И какимъ образомъ явился этотъ странный сонъ? Такой связный и такой сказочно-дѣтскій?! Вѣдь онъ ничего не думалъ подобнаго во время дня…
— Просто ерунда! — сказалъ онъ и, повязывая бѣлый галстукъ съ огромнымъ, широкимъ бантомъ, машинально подошелъ къ письменному столу и также машинально взглядъ его упалъ на вчерашній рисунокъ подвязки. При этомъ взглядѣ всякое воспоминаніе о странномъ снѣ окончательно улетѣло. Не докончивъ банта, онъ быстро, порывисто схватилъ карандашъ, поправилъ рисунокъ, затѣмъ медленно отступая и не переставая любоваться на него, закончилъ завязку банта. Потомъ онъ подошелъ къ зеркалу и осмотрѣлся. Надѣлъ бархатный, артистическій пиджакъ, опять осмотрѣлся, оправился. Тщательно сложилъ и спряталъ въ бумажникъ croquis своей фантазіи и, наскоро справившись съ чаемъ, быстро накинулъ шубку и отправился заказывать цѣпочку. Но на половинѣ дороги онъ быстро подскочилъ, остановилъ извозчика, отчаянно, съ трескомъ выругался и велѣлъ ѣхать совсѣмъ въ другую сторону.
Онъ вспомнилъ о вчерашней запискѣ, о долгѣ и отправился къ доброму пріятелю добывать деньги…
Извозчикъ, на которомъ онъ ѣхалъ, везъ его ужасно тихо. Онъ волновался, бранился и погонялъ его.
День былъ солнечный; яркое солнце сильно пекло. Оно отразилось въ одномъ изъ зеркальныхъ оконъ и сверкнуло прямо въ глаза Папильону, и этотъ внезапный свѣтъ напомнилъ ему его странный сонъ.

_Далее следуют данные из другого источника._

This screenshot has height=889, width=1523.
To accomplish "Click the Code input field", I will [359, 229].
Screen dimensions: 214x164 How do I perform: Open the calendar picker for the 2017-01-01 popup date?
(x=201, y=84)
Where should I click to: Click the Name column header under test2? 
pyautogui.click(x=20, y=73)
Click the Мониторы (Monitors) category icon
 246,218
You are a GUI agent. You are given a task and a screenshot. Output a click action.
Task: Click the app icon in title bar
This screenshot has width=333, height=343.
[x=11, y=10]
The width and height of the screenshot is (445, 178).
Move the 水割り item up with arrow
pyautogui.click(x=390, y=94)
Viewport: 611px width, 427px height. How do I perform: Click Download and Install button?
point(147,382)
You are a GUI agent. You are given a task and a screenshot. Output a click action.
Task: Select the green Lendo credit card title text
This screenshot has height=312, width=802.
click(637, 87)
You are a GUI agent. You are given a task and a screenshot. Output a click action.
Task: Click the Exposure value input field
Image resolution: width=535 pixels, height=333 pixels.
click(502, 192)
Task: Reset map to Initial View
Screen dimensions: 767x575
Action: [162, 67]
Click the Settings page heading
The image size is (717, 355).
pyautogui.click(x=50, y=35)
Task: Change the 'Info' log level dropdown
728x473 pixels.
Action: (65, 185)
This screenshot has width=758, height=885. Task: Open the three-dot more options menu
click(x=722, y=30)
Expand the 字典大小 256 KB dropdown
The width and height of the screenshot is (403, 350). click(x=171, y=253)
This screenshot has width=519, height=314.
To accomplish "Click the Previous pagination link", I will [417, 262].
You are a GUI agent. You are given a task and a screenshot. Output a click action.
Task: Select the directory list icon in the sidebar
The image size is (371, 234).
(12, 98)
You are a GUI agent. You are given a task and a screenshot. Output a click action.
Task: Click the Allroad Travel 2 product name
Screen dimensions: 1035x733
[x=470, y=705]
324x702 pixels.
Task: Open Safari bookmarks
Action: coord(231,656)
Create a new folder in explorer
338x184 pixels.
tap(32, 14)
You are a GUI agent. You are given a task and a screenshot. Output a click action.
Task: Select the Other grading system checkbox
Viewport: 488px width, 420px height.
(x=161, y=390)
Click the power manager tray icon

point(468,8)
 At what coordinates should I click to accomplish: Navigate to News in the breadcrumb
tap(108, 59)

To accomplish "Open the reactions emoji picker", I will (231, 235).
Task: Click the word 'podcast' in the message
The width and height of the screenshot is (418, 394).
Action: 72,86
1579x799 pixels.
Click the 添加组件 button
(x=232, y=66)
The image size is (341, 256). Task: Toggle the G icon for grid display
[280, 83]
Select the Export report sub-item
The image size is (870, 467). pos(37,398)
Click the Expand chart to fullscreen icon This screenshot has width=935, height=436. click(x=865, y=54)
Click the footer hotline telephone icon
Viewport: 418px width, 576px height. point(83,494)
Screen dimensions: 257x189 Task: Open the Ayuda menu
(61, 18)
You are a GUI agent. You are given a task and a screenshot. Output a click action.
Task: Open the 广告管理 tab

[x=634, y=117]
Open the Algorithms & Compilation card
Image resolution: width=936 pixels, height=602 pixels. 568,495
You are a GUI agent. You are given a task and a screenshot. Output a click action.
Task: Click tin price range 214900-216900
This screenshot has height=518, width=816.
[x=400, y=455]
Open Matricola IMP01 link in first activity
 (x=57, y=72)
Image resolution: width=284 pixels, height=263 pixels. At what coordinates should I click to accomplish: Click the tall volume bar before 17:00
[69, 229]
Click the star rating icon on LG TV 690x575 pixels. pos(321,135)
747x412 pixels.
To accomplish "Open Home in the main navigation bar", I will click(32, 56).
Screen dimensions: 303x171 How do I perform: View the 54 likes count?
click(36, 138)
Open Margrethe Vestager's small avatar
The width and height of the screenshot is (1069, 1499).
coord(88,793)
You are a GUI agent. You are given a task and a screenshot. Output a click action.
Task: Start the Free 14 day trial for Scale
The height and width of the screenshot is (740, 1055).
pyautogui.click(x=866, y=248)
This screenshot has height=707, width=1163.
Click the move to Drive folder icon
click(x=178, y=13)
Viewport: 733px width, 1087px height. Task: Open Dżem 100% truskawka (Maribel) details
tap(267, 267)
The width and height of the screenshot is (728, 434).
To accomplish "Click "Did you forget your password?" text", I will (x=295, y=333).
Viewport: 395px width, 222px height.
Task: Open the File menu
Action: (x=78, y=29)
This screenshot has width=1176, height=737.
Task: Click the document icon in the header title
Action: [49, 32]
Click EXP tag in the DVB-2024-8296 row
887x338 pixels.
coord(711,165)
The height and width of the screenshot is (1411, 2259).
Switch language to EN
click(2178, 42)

На одно мгновенье промелькнуло въ его сердцѣ то чувство, которое поглотило его во время сна, — то дѣтски-радостное, свѣтлое чувство, которое вызвало такія восторженныя слезы на его глаза.
А кругомъ его шла та-же суетня. Гремѣли колеса, кричали люди. Экипажи катились, катились безъ конца и перегоняли другъ друга.
«Мы точно извозчики — думалъ Папильонъ — перегоняемъ другъ друга и лѣземъ куда-то на гору… И кто влѣзъ выше другихъ, тотъ и блаженъ… Ѣстъ пряники и пиршествуетъ… И эта общая погоня за жирнымъ кускомъ совершенно законна, естественна, реальна, а мой сонъ… это — какая-то ребячья игрушка!.. Вздоръ!.. Невообразимая чепуха!!.»
Но думая это, онъ не могъ отрѣшиться отъ того сладостнаго чувства, которое являлось въ его сердцѣ, при одномъ воспоминаніи объ этой «невообразимой чепухѣ».